Psychology Today explains that compromise if often necessary to smooth out some of the rough edges in an otherwise smoothly functioning relationship. Sure, turning off the television to give some extra help with errands and chores (although any normal person would agree that dusting is TORTURE) is not going to kill us — nor will it cause us to compromise our core wants, needs, and beliefs. But what happens when we start compromising thing we truly, 100 percent can't stand?

Consider this: compromise can be a positive, essential part of a health relationship during these times:

  • Arguments: But not in the way that you may initially think. We're not telling you to throw in the white flag for the heck of it, but even if you DESPISE confrontation, when a partner requests both of you keep communicating during disagreements, take a deep breath and consider the long-run.
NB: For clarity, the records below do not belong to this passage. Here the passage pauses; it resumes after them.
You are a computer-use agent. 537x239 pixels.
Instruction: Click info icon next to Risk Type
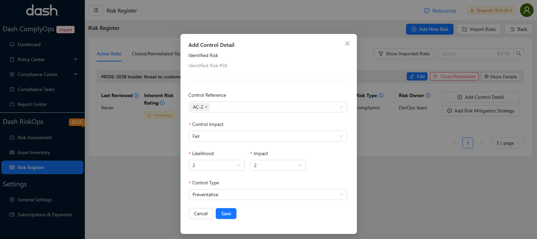point(381,95)
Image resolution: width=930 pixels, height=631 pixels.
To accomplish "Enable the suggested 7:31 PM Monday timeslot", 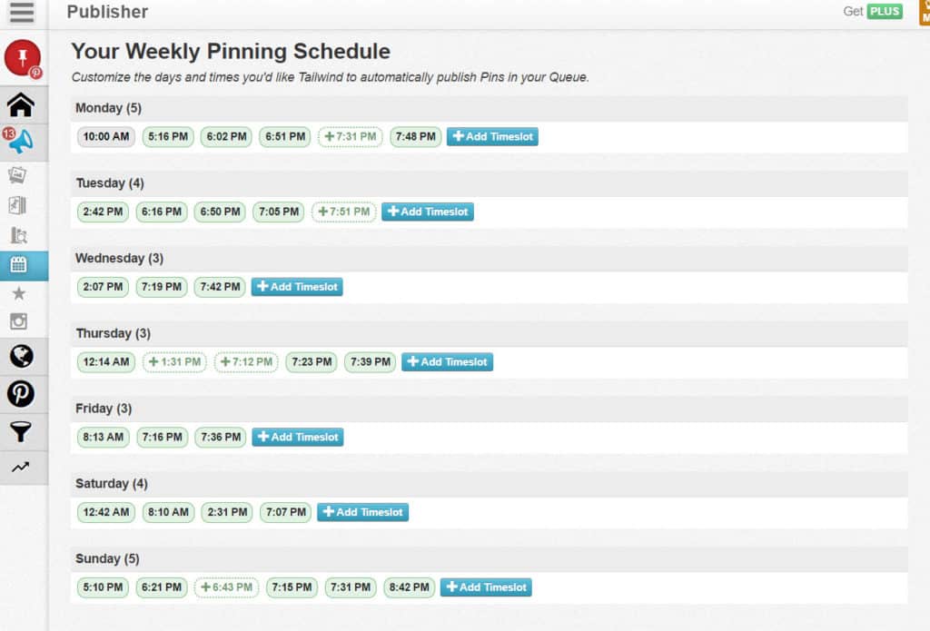I will pos(350,136).
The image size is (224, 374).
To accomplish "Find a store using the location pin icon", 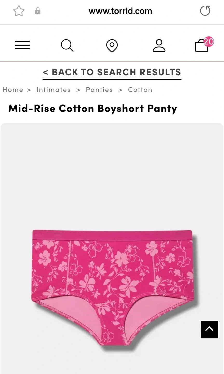I will (112, 46).
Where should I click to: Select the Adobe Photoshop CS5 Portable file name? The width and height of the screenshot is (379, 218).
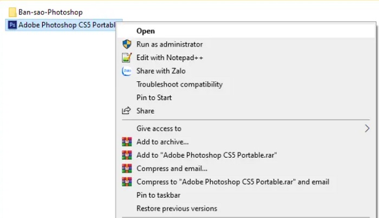pos(67,25)
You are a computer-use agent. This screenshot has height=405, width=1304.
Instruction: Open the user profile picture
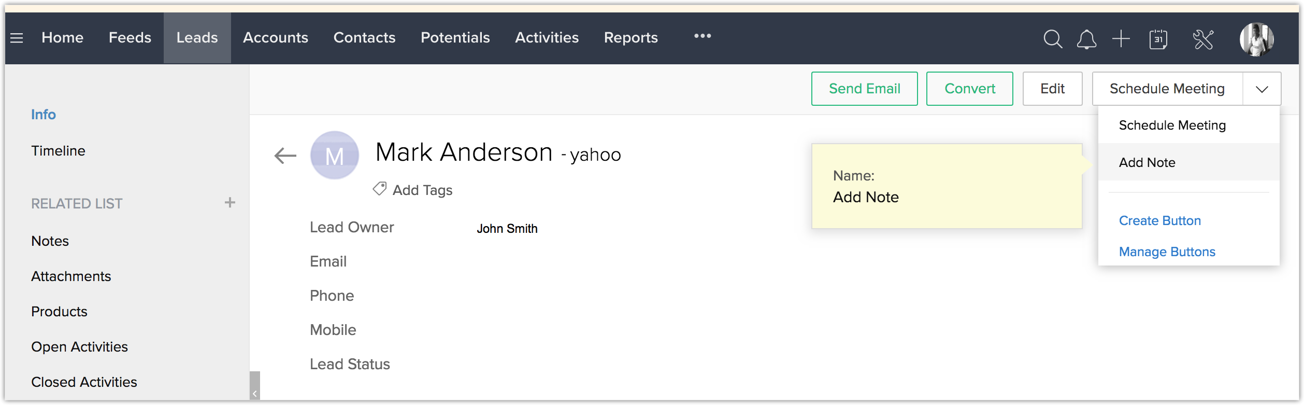pos(1256,39)

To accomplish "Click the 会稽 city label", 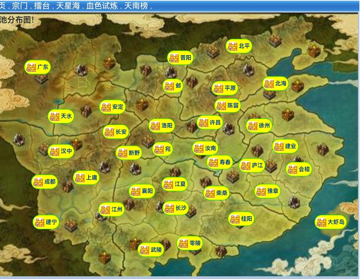I will click(304, 169).
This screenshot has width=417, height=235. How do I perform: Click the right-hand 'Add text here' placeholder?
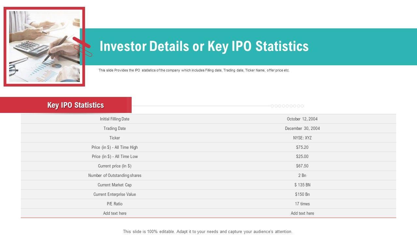point(302,213)
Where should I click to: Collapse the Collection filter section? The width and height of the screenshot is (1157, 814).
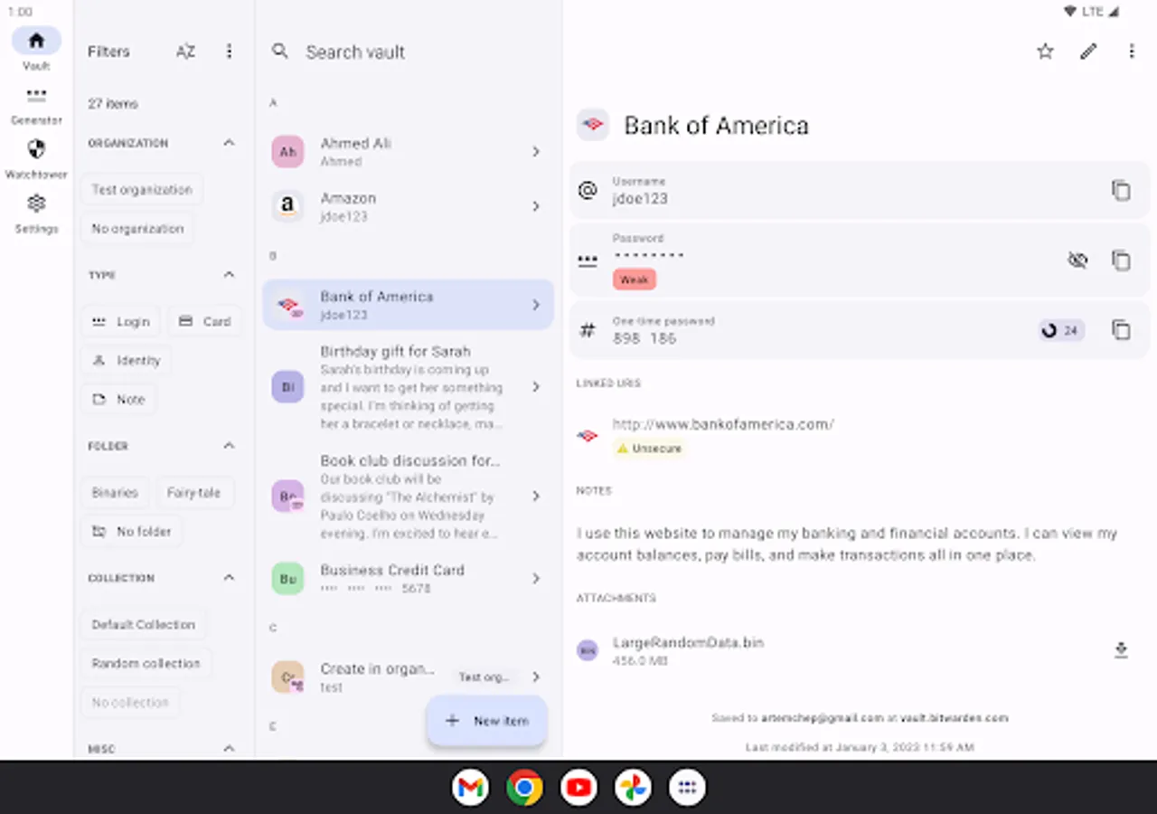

Even though it's challenging for you to open up, it will most likely be worth airing out whatever is on both of your minds.
  • Health discussions: Unless you're a professional body builder (and probably even then), working out is flipping hard. There's no denying that it is WAY easier to pop on Netflix than to pump out a two-hour gym session. But when your partner suggests starting to go to the gym together, eating healthier, quitting smoking, drinking less — whatever your personal demon may be, it's a valid time to consider compromise. Relationships are dynamic aspects in everyone's lives, it wouldn't be the worst thing to compromise on a decision that would positively impact your well being. 
  • Hanging out with the in-laws: The idea of jumping into shark-infested waters may seem more appealing than spending a night at your mother-in-law's, but it won't kill you. When your partner requests you attend a family function that's important to them, even if you know you don’t get along with a specific family member who will be there, it may mean the world to your other half.

On the other hand, not all relationship compromise is healthy, nor is it tied to the commitment you and your partner share. According to the Huffington Post, a 1997 study found that people are more likely to compromise in their relationship when they are invested and feel strongly committed to their partner, and a study from 2006 concluded that sacrifice — and satisfaction with a partner’s sacrifices — can affect long-term marital outcomes.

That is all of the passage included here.